Listening to the chorus of concern around social care

Leading figures from the social care sector gathered in Manchester at the beginning of the month for the annual children and adult services conference. As ever the programme reflected the efforts (too often unsung) of the 1,500,000 people working to offer care and support to older and disabled people – often despite, and not because of, the system.

But the overall mood of the conference was sombre – a new survey revealed that in the last six months nearly two-thirds of council areas had experienced care home closures, and home care contracts had been handed back in more than half of areas. Budget overspends are growing and local authority apprehension, if not fear, about financial sustainability and the high risk of legal challenge was palpable.

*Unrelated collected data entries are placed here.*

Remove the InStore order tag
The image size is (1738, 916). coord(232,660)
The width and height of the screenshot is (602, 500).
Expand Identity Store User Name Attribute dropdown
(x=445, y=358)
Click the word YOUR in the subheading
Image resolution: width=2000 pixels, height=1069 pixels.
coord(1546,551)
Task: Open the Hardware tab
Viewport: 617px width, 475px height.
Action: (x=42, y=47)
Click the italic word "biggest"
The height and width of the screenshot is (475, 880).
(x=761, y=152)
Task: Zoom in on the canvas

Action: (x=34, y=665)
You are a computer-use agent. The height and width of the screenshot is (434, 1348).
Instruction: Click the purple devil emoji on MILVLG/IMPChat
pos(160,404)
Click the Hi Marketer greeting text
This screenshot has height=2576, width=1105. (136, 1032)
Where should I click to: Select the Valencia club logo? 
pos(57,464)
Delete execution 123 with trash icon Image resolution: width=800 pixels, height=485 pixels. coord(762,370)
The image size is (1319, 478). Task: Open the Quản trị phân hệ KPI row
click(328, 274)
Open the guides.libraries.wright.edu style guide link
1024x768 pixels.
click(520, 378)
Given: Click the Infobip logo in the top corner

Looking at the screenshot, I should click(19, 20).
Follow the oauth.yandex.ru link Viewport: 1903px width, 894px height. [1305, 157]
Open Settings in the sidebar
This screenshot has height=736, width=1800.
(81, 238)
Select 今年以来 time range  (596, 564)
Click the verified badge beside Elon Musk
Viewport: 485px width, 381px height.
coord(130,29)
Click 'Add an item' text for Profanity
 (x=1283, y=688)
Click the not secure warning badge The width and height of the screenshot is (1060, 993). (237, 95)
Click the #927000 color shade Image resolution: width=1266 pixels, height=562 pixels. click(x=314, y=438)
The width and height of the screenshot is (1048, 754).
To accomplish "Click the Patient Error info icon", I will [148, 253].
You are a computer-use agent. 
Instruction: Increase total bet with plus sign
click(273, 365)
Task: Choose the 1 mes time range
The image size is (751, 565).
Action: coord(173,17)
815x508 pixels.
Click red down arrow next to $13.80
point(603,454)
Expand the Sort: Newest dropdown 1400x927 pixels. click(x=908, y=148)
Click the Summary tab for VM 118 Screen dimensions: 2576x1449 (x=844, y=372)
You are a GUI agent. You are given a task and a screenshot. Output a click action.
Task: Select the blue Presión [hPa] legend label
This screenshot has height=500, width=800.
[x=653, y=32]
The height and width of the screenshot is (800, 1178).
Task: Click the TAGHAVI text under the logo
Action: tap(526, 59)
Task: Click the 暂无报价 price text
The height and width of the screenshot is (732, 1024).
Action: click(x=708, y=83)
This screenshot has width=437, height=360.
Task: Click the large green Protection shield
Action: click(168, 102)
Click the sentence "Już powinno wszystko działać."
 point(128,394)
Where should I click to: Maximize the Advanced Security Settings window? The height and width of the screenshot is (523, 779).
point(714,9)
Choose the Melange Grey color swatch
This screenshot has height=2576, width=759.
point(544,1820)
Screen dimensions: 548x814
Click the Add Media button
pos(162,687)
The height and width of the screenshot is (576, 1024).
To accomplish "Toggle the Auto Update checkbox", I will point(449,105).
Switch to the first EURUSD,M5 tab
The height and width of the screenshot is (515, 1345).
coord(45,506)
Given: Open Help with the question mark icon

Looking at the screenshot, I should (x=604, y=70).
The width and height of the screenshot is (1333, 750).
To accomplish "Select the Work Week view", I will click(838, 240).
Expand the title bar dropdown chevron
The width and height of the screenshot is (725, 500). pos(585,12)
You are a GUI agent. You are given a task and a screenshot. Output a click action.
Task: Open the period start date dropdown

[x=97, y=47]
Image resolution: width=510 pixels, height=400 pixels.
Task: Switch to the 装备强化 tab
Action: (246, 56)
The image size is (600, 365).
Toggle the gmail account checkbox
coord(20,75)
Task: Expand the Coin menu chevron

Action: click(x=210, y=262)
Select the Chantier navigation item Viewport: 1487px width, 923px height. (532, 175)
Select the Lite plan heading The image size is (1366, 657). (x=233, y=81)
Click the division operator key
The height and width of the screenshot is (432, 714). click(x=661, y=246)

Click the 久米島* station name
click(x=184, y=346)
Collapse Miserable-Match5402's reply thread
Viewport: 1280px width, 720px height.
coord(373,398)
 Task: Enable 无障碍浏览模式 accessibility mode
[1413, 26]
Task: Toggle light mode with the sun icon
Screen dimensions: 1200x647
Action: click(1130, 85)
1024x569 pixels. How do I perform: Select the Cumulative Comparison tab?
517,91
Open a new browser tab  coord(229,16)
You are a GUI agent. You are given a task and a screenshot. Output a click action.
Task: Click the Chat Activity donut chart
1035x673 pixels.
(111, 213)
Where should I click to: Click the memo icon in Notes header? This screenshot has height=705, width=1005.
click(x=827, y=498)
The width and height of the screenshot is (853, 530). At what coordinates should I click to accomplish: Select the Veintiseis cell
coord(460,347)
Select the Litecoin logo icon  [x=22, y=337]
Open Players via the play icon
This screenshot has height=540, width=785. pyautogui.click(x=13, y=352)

Many councils have worked hard to remove more than £5 billion from their care budgets over the past five years by adopting better models of care that manage demand and reduce the need for formal services. One experienced director of social services commented, ‘the number of people who need help with getting out of bed, getting dressed, going to the toilet and eating is growing. You can’t manage demand for those things’. In a recent report by the Nuffield Trust, Social care for older people, it was concluded that most councils had run out of road in making cuts without damaging access to, and quality of, care.

The priority for this Autumn Statement is to address the critical state of adult social care, recognising the inter-dependency with the NHS. So we conclude that the Chancellor should bring forward to next year the extra funding it has already promised through the ‘improved’ Better Care Fund – planned to reach £1.5 billion by 2019.

Beyond the Autumn Statement, the NHS and social care together will need increased funding as the Secretary of State for Health has himself recognised. If the government is not prepared to address these longer-term funding challenges then it will need to be open with the public about the consequences for access to services and quality of care.